Before TCZ, mean DAS28 was 5.1±1.4. 69% of the patients received steroids with a mean dose of 11±24 mg/day. 60% of patients were treated with and a concomitant DMARD, mainly methotrexate (79.4%). After 1.3 years, the drug was stopped for 206 patients: 61 of them (31%) for primary inefficacy, 35 (17,8%) for secondary inefficacy, 71 (36%) for safety reasons. 1048 patients have already had at least 1 follow-up visit with mean current follow-up duration of 11.8 (±7.4) months corresponding to an exposure of 1052 patient/years (PY). Fifty five severe infections (mainly soft tissues and respiratory tract with respectively 32% and 27%) were reported in 49 patients corresponding to a rate of severe infections of 5.2/100 PY. The other SAE were 3 lymphoma (0.3/100 PY), 7 cancer (0.65/100 PY), eight thromboembolic events (0.7/100 PY), eight infusion reactions with definitive withdrawal of TCZ (0.7/100 PY) and one cardiovascular event (0.1/100 PY). Six perforations of bowel were observed (0.6/100 PY) and 5 out 6 patients were treated with steroids. Three deaths were recorded: one septic chock, one pneumocystosis, and one hypertrophic cardiopathy.

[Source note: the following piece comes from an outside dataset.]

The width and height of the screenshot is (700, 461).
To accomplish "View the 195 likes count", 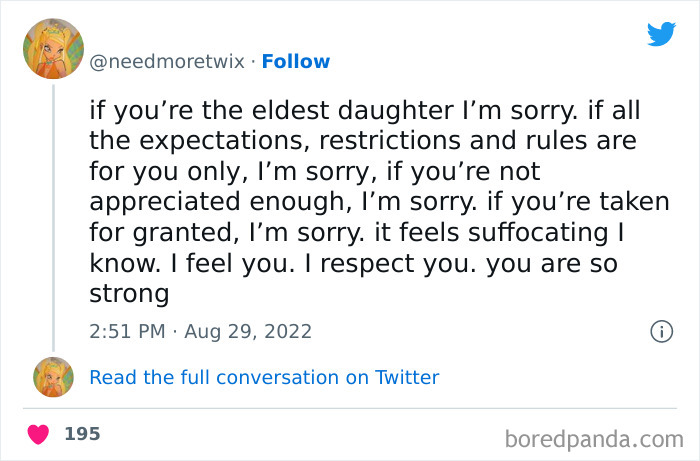I will point(82,434).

Conclusions These results of the REGATE registry show that a high proportion of patients treated with TCZ as first line of biologic (20%) and in monotherapy (40%) in outpatient car. Severe infections are close to rates observed in pivotal studies (1). Perforation of bowel is 3 times higher compared to extension studies but steroids combined with TCZ may explain this result.